Supplied material Start Marker

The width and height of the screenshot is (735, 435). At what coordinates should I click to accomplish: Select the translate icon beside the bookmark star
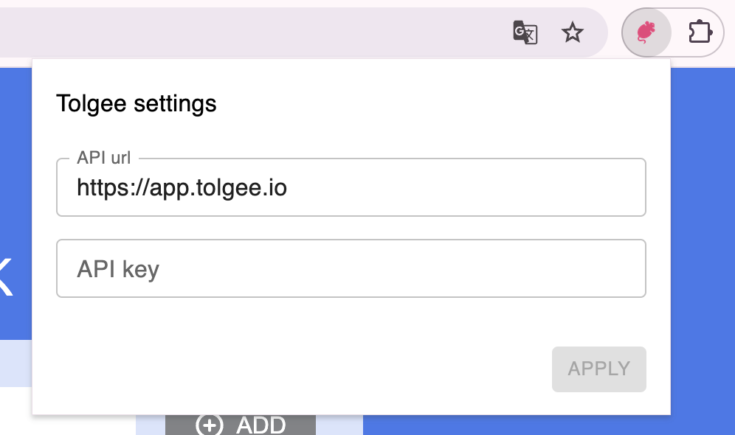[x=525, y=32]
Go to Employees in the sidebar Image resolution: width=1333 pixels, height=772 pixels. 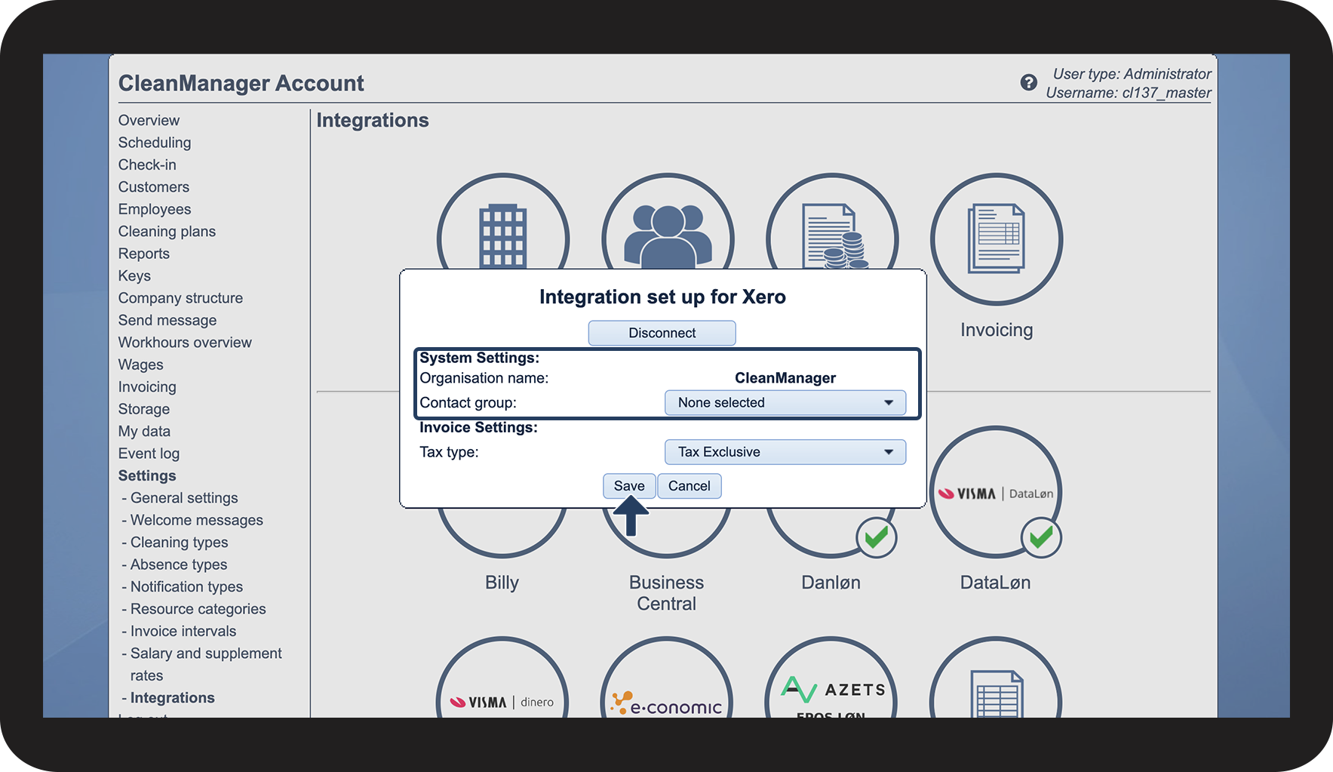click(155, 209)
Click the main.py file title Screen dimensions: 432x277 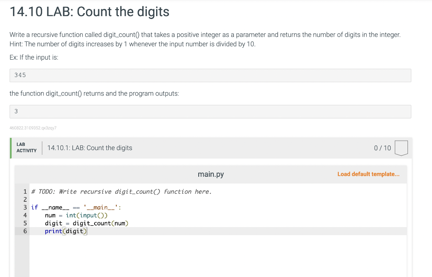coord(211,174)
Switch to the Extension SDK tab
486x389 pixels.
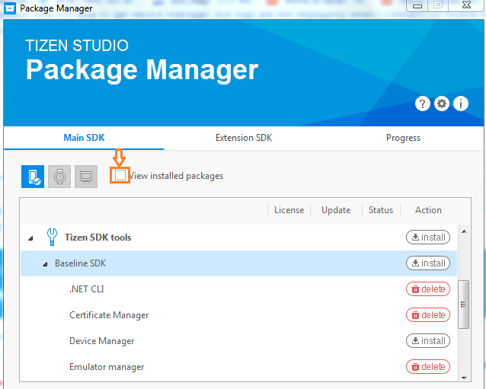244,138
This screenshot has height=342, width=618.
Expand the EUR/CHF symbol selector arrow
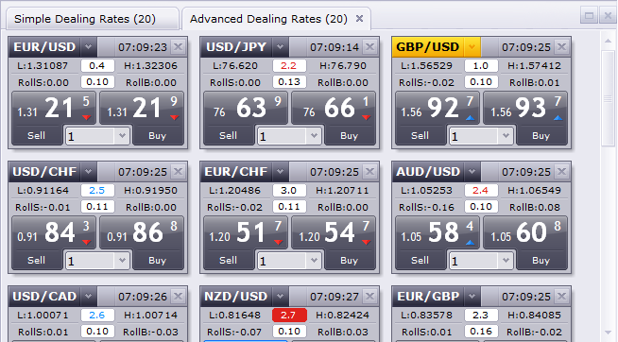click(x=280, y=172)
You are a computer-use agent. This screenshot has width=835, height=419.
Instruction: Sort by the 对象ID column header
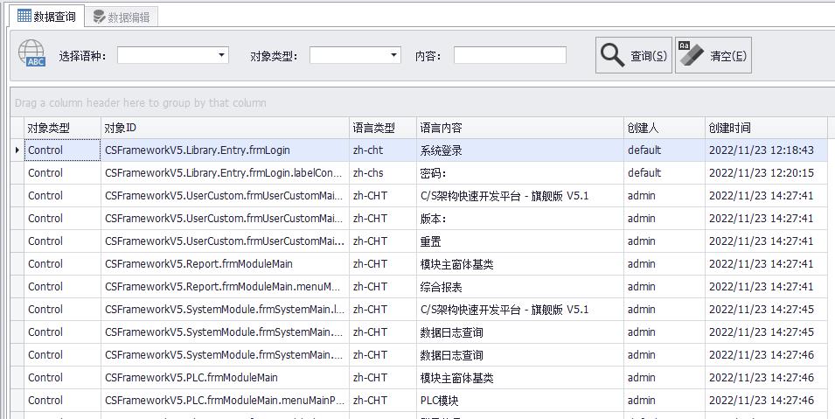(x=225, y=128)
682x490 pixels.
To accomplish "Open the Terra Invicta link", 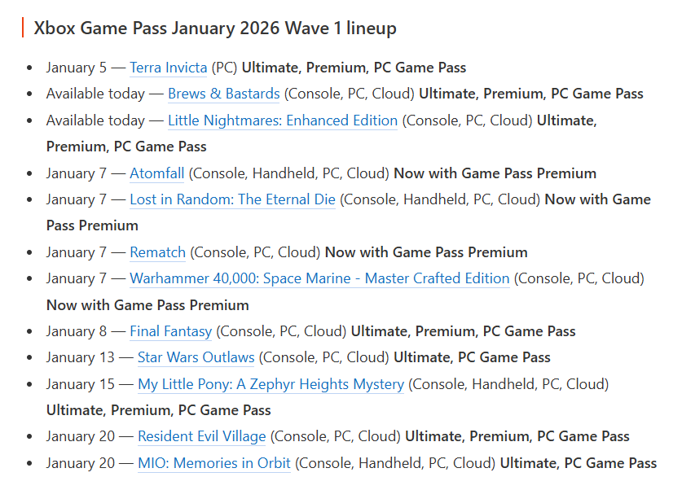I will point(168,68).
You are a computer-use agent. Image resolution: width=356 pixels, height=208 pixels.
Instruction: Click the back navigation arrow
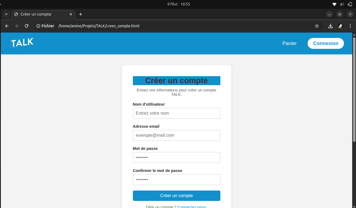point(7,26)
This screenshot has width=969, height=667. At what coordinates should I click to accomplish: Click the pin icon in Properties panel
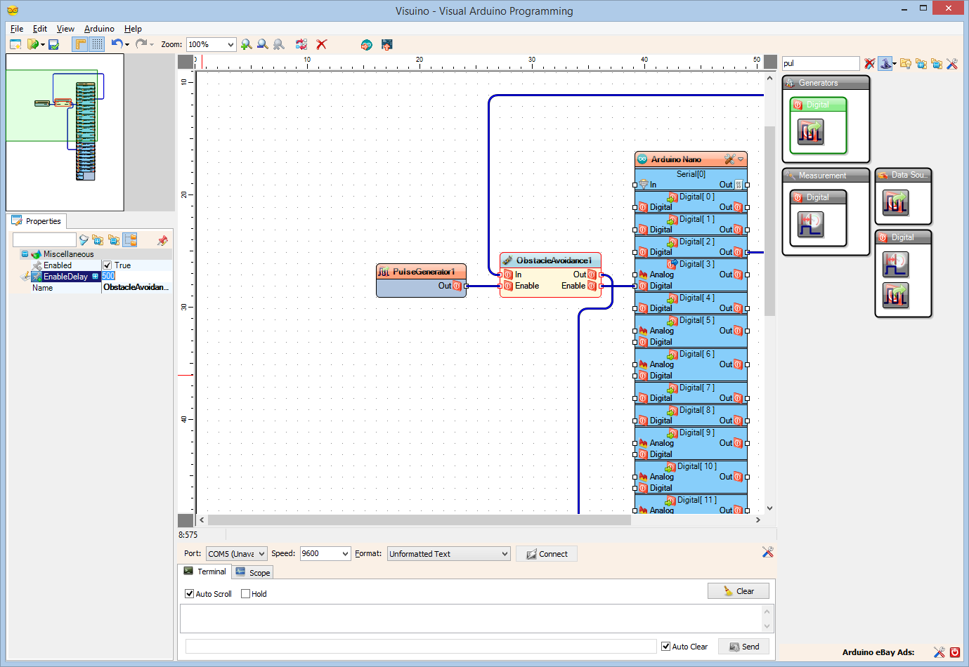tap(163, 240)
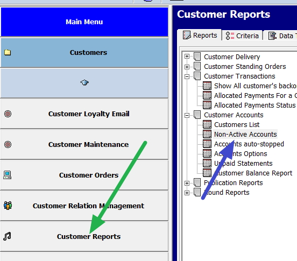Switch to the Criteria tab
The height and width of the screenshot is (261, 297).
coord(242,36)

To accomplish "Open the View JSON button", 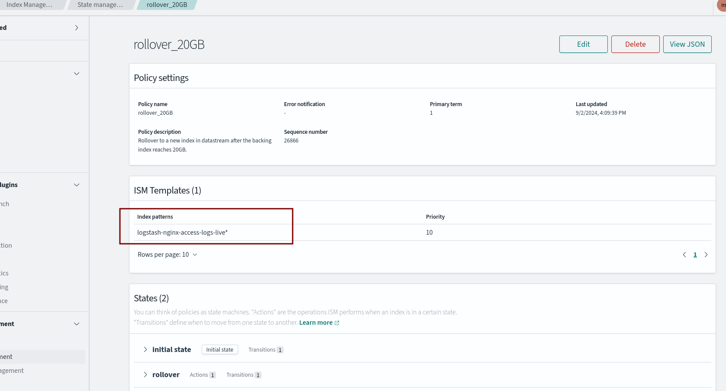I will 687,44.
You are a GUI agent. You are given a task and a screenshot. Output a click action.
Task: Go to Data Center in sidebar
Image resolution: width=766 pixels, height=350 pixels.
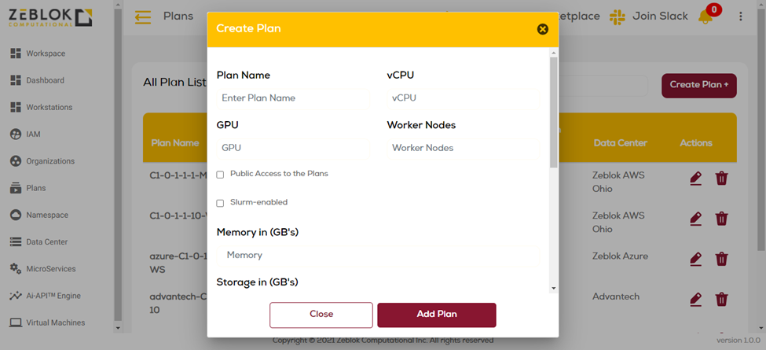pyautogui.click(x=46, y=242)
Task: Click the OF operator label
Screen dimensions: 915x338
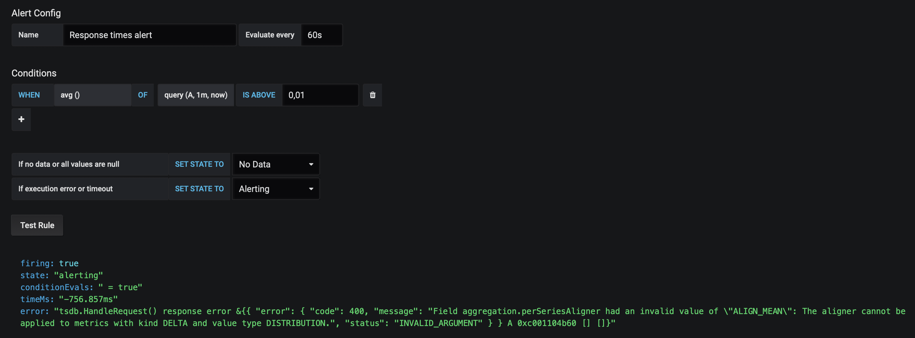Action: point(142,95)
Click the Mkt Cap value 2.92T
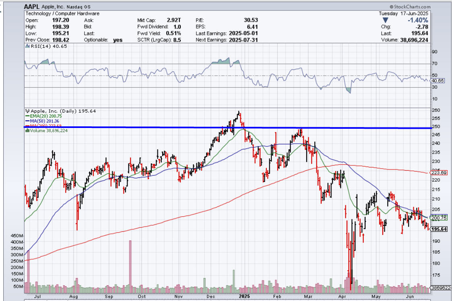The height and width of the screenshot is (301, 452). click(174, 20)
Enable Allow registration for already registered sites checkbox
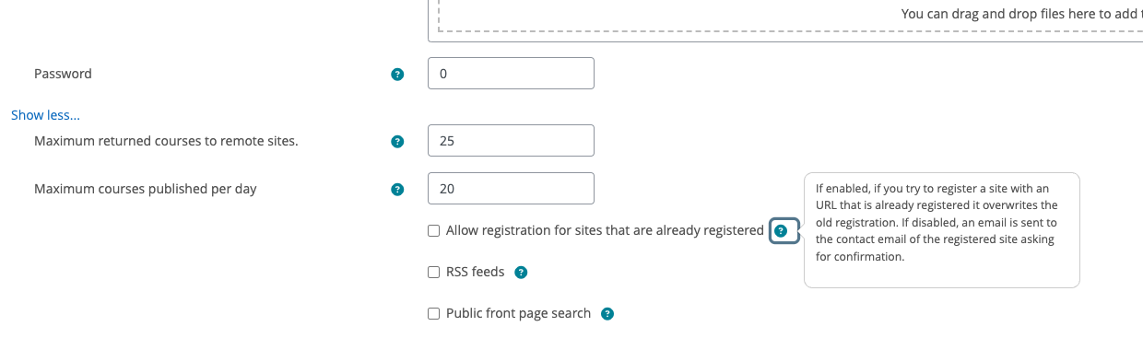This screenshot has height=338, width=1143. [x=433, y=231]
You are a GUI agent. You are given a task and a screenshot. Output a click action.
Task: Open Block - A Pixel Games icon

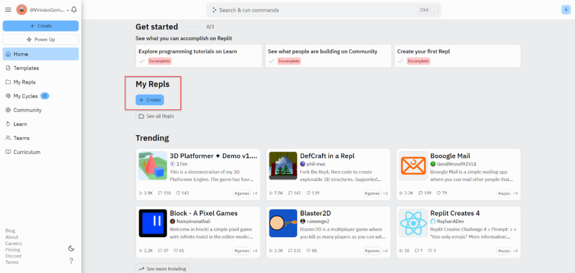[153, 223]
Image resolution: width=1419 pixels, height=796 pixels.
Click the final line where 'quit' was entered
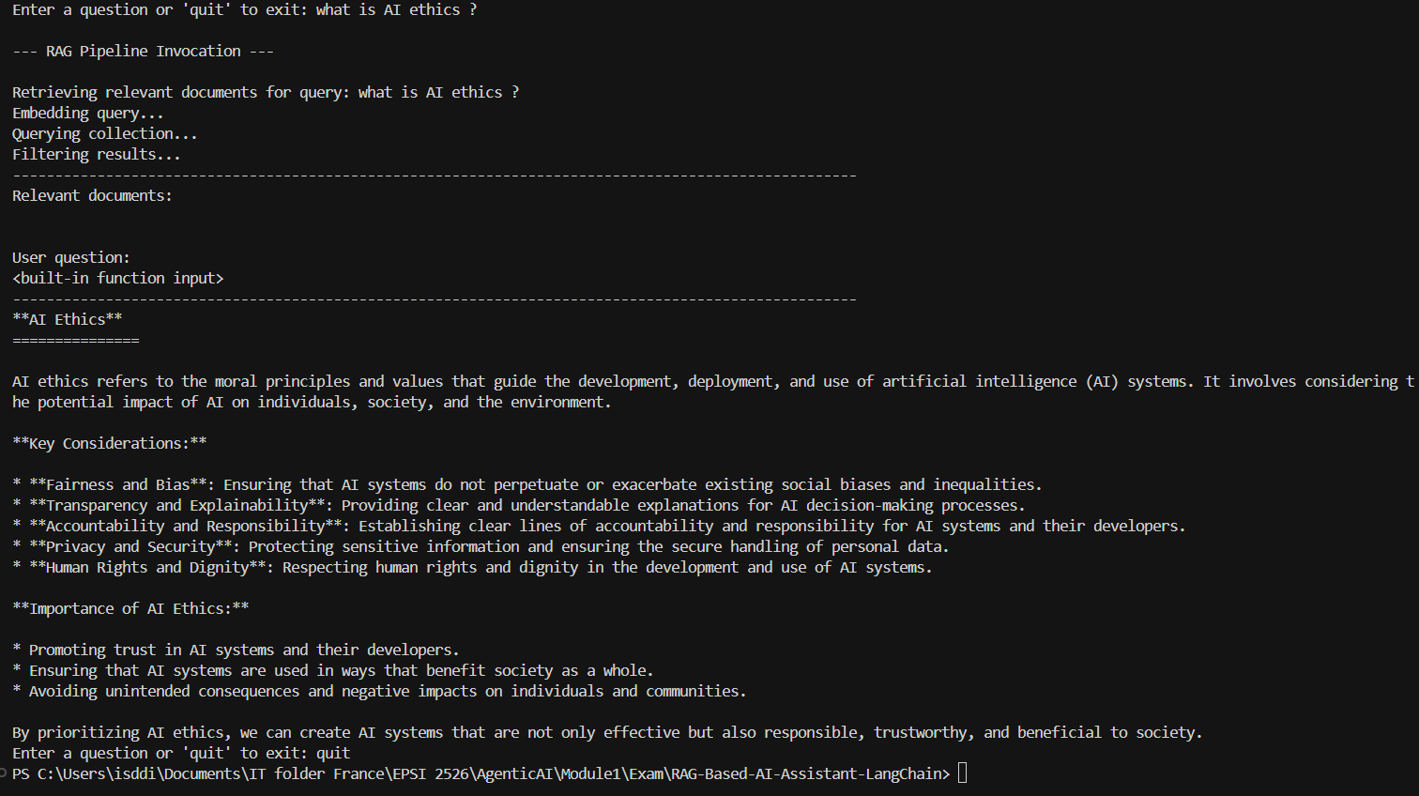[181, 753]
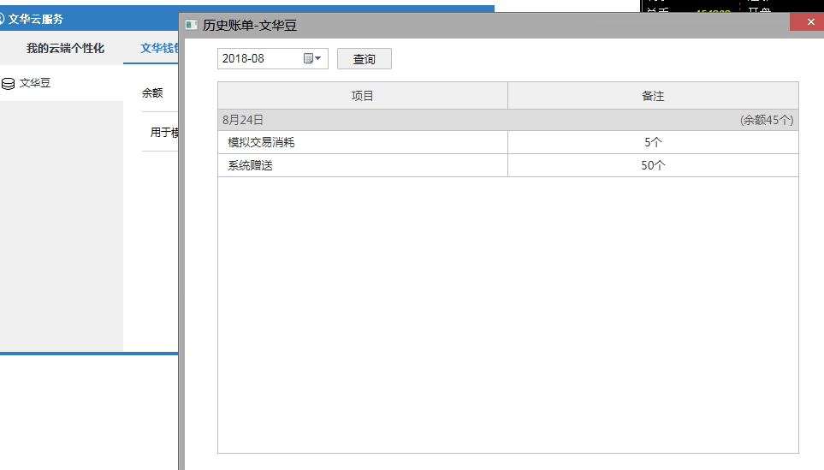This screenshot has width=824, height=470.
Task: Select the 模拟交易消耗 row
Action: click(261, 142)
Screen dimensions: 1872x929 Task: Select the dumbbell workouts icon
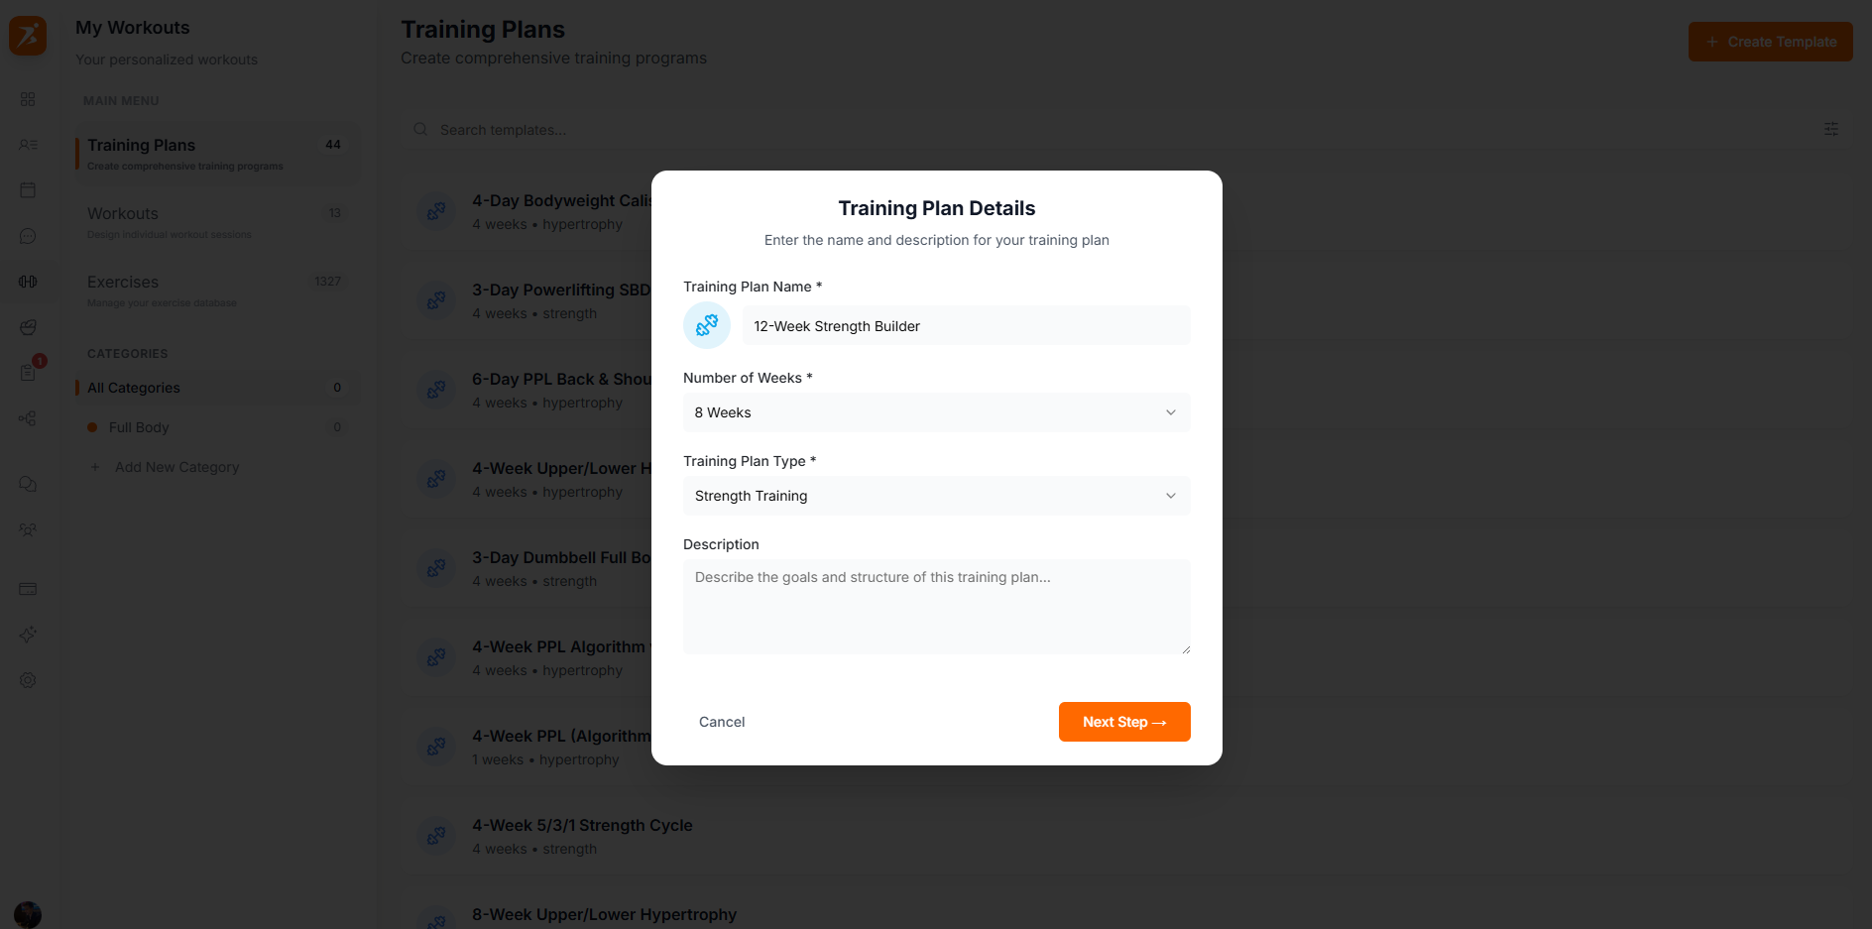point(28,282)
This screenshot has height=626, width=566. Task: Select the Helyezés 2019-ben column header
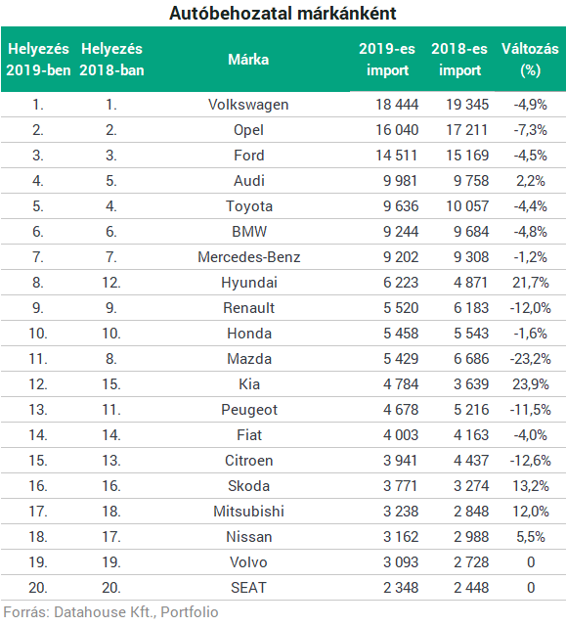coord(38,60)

Supplied material End Marker

» Task details
Exactly the lines from the line containing "Task: Open Block - A Pixel Games icon" to the end of the records need to be copied, both ends included, with pictures left out.

» Exercise output
Task: Open Block - A Pixel Games icon

[153, 223]
Image resolution: width=1419 pixels, height=796 pixels.
Click the final line where 'quit' was entered
[181, 753]
This screenshot has width=824, height=470.
Task: Select the 模拟交易消耗 row
Action: click(261, 142)
Screen dimensions: 1872x929 Task: Select the dumbbell workouts icon
point(28,282)
This screenshot has height=626, width=566. Task: Select the Helyezés 2019-ben column header
coord(38,60)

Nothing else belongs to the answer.